[Records drawn from a dataset]
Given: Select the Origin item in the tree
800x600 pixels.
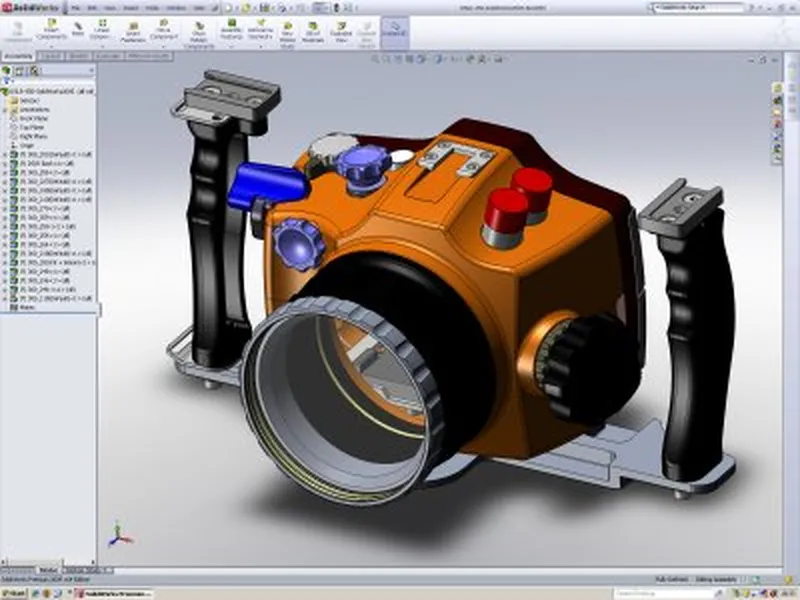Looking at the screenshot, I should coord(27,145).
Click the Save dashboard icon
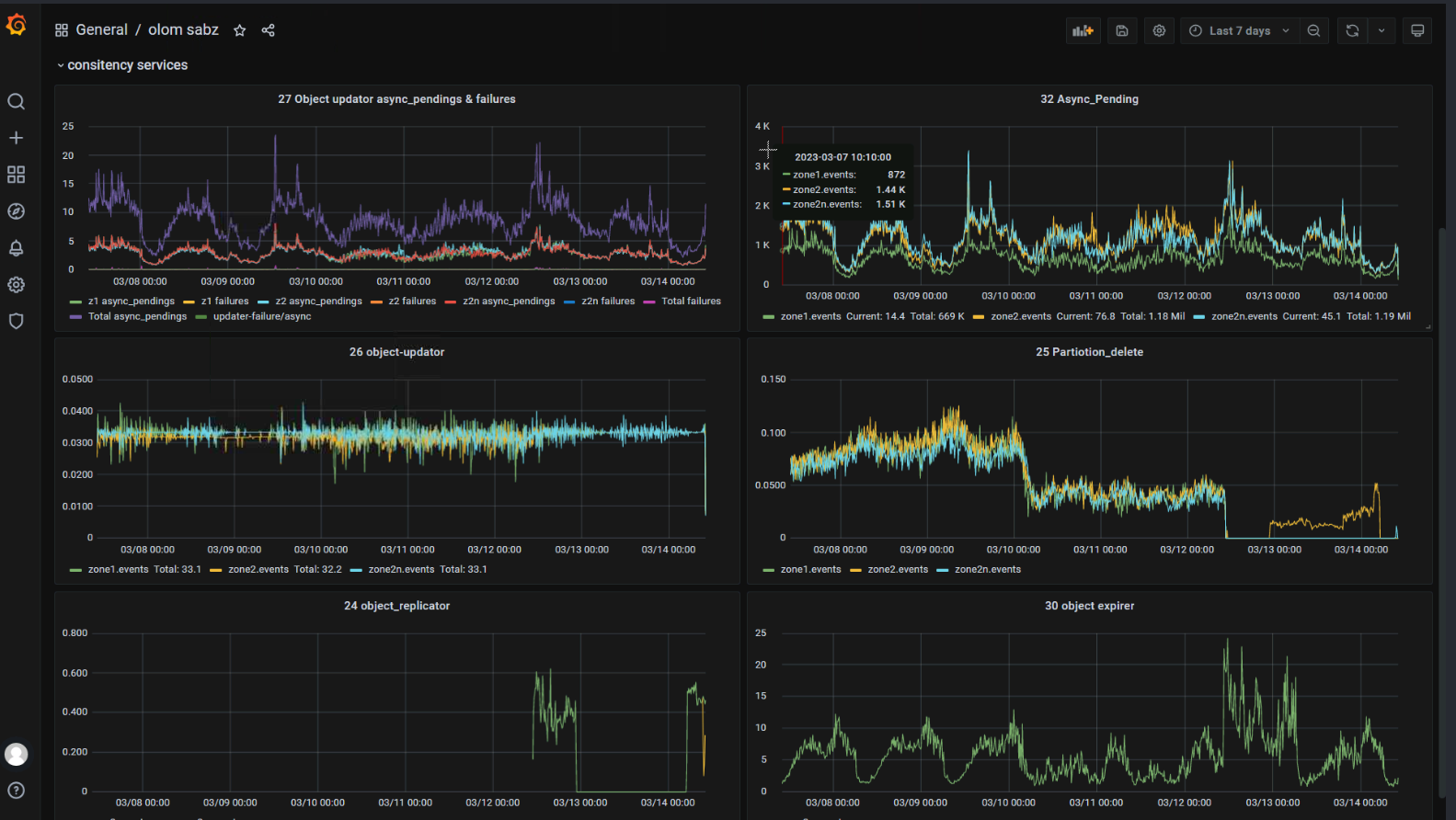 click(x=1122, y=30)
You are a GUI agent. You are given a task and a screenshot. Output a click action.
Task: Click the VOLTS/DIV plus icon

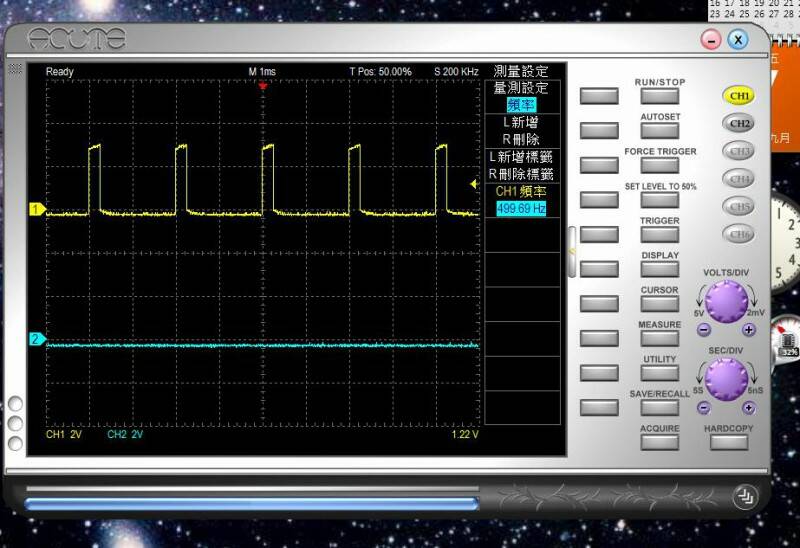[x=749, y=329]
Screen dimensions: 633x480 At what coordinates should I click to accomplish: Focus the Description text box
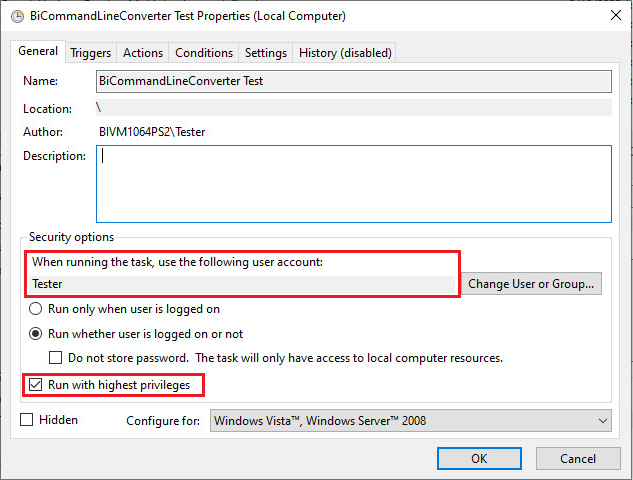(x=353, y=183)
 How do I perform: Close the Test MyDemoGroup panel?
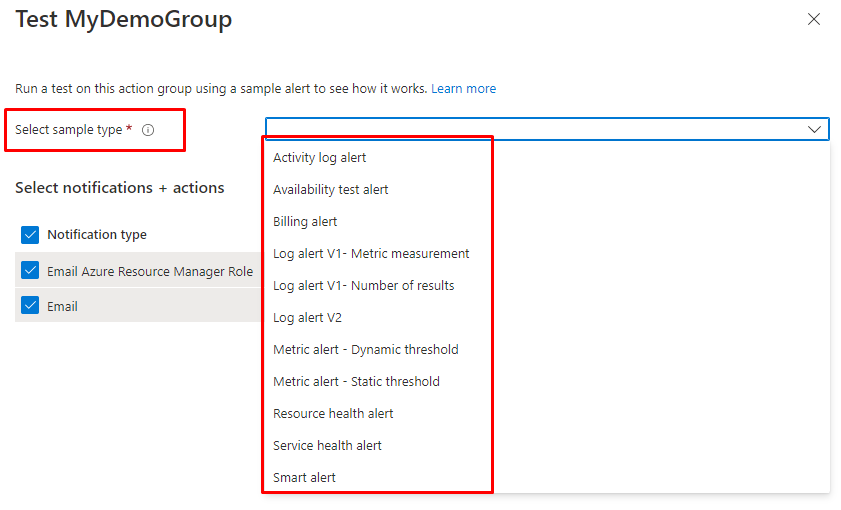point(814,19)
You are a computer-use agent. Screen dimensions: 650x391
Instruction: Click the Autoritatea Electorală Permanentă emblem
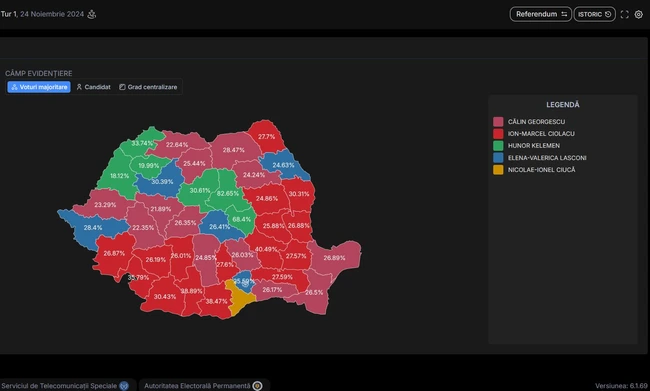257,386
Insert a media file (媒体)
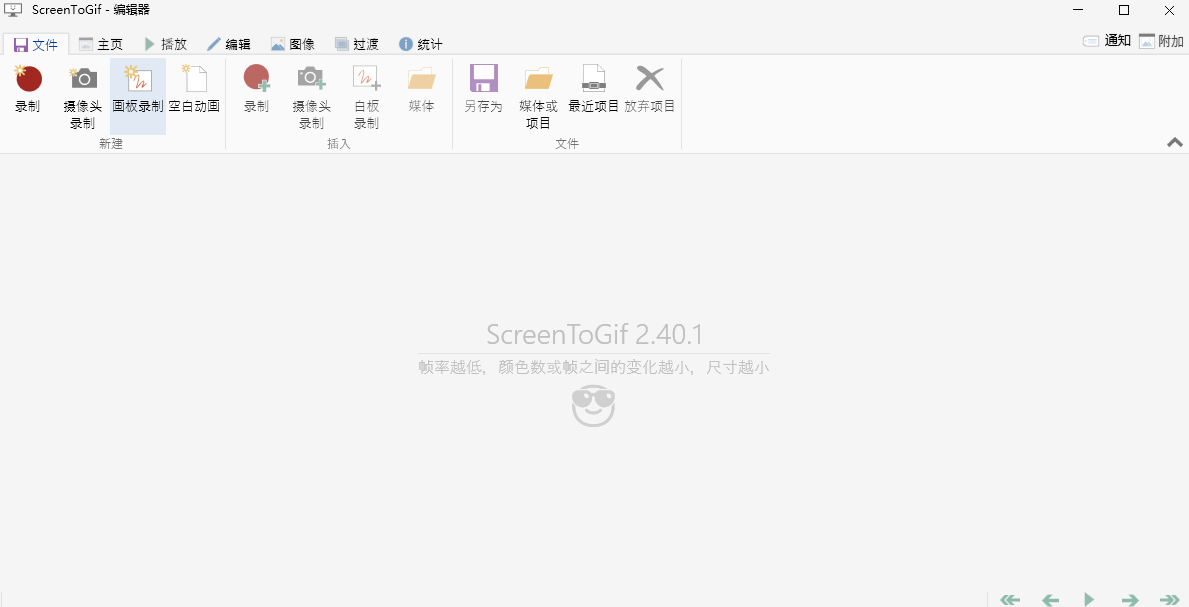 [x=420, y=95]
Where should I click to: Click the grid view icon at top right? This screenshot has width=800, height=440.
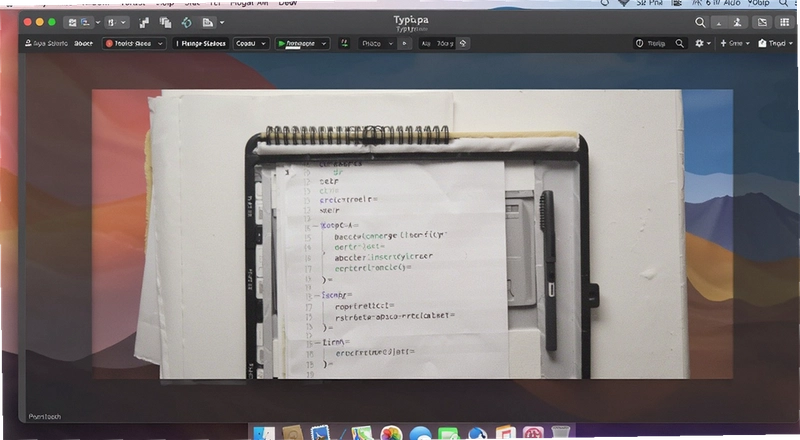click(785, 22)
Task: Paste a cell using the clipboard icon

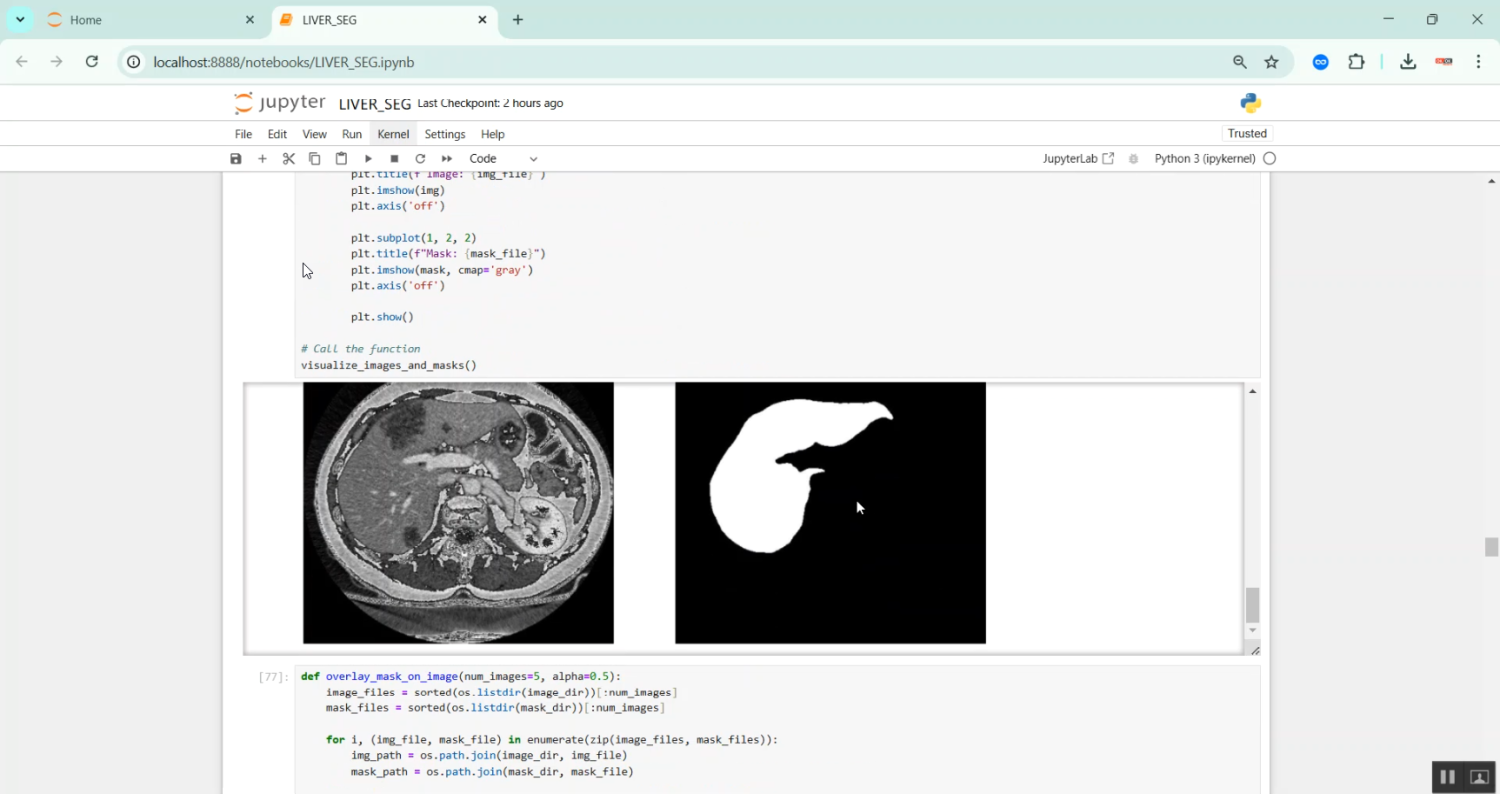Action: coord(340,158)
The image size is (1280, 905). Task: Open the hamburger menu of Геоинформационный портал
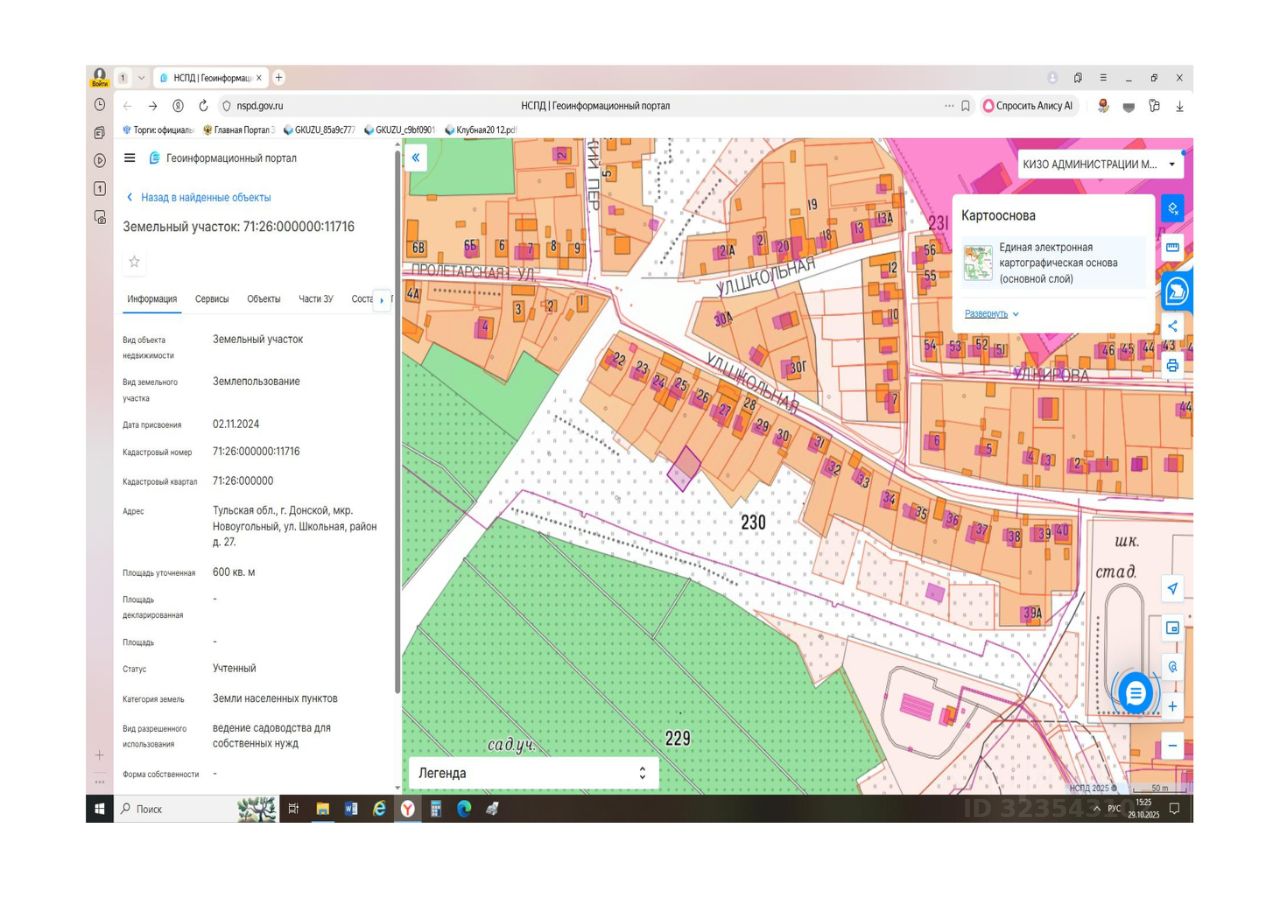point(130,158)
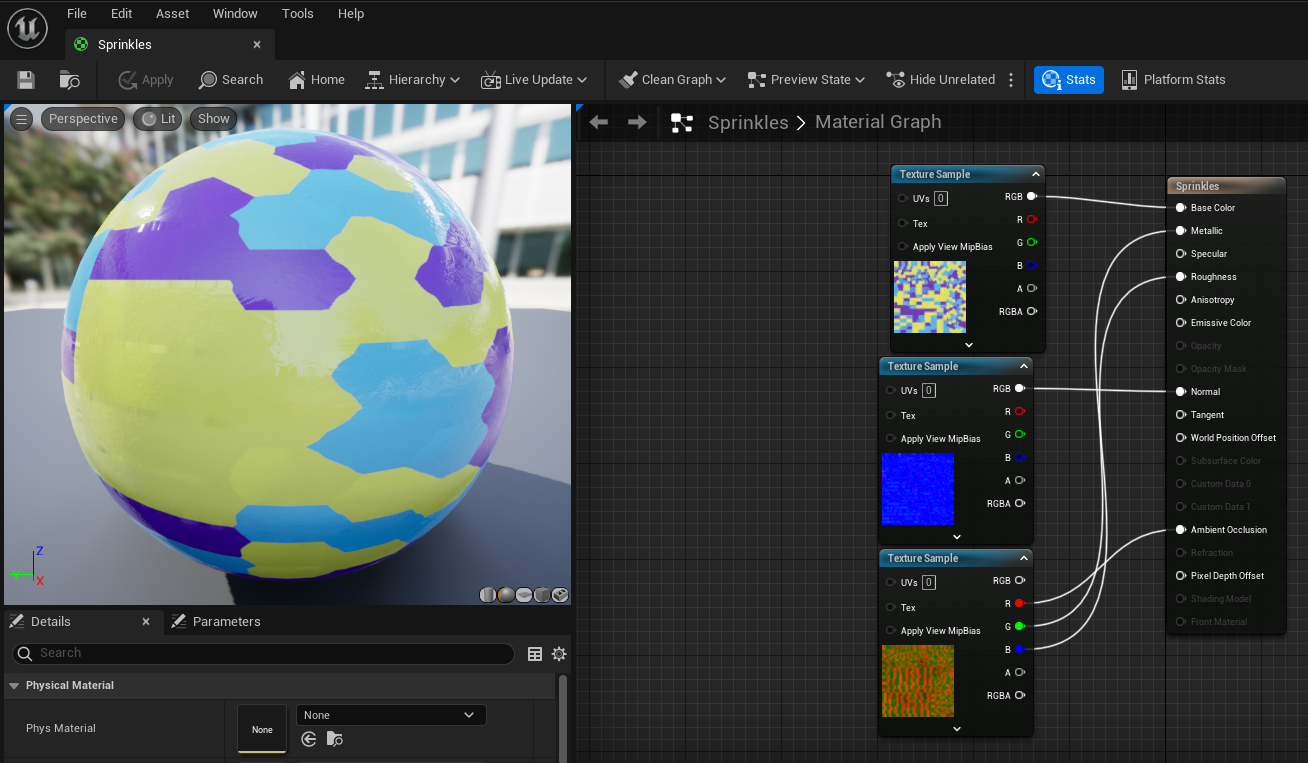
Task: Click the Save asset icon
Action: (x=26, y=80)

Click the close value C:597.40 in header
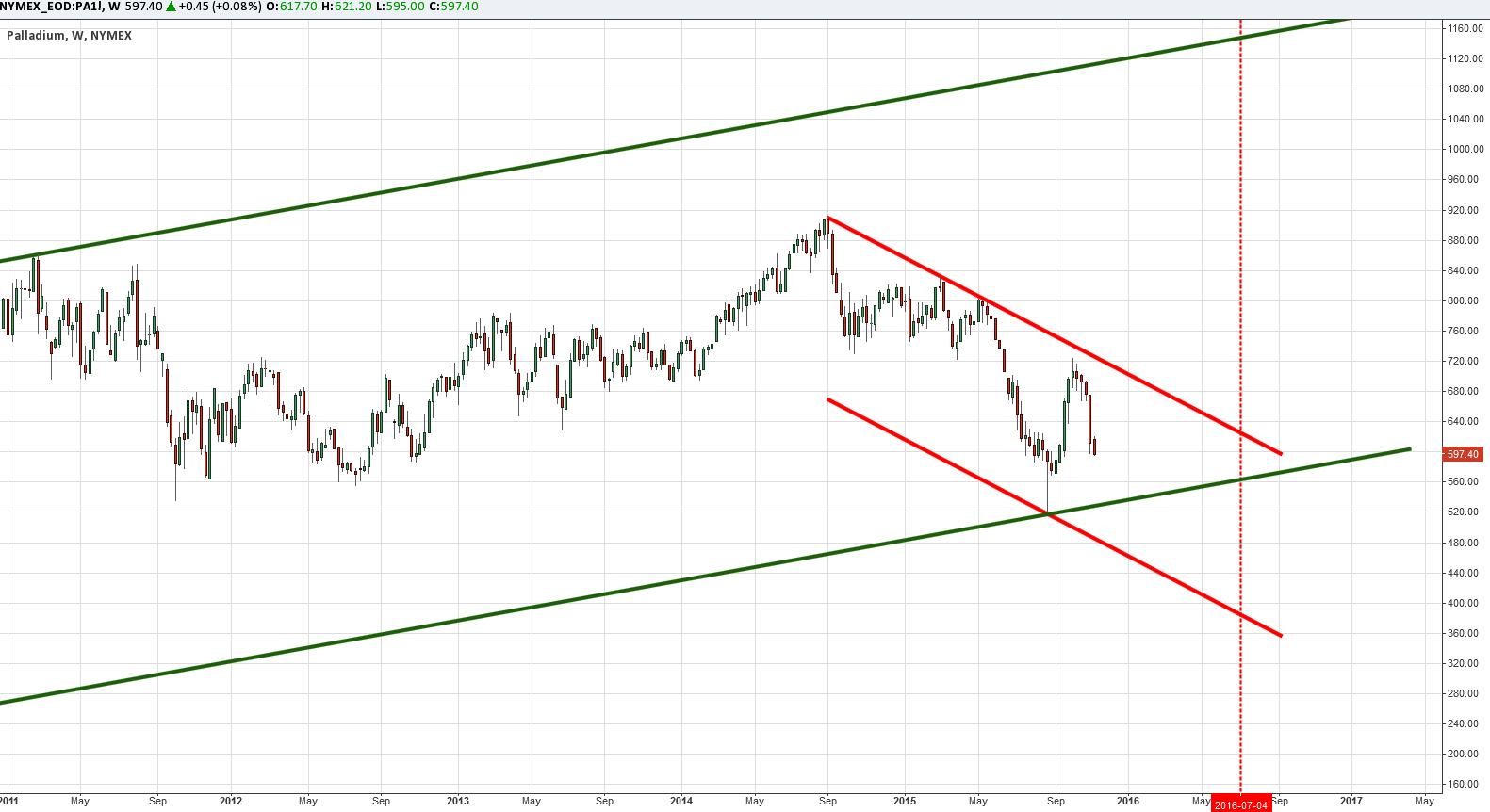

* What to produce: Take every entry above and transcribe it exactly, with no pictures in the copy.

* Result of the task:
Given: Select the Origin item in the tree
800x600 pixels.
Looking at the screenshot, I should coord(27,145).
Click the Save dashboard icon
 click(x=1122, y=30)
You are a GUI agent. You are given a task and a screenshot. Output a click action.
Task: Click the VOLTS/DIV plus icon

[x=749, y=329]
Screen dimensions: 633x480 At what coordinates should I click to accomplish: Focus the Description text box
(x=353, y=183)
 How do I perform: Close the Test MyDemoGroup panel?
point(814,19)
You are a computer-use agent. Screen dimensions: 650x391
Instruction: Click the Autoritatea Electorală Permanentă emblem
257,386
Insert a media file (媒体)
 [x=420, y=95]
Where should I click to: Click the grid view icon at top right? This screenshot has width=800, height=440.
click(785, 22)
Task: Paste a cell using the clipboard icon

Action: coord(340,158)
The image size is (1280, 905). Task: Open the hamburger menu of Геоинформационный портал
point(130,158)
Task: Click the Save asset icon
Action: (x=26, y=80)

Click the close value C:597.40 in header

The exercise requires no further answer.